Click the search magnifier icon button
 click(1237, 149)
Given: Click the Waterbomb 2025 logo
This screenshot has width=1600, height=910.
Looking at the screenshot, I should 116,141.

#### Problem statement
Only the lines from the one with "Given: Click the Waterbomb 2025 logo" to the end of the listing are wanted. Print them exactly, keeping both ends.

#### Problem solution
Given: Click the Waterbomb 2025 logo
This screenshot has width=1600, height=910.
Looking at the screenshot, I should 116,141.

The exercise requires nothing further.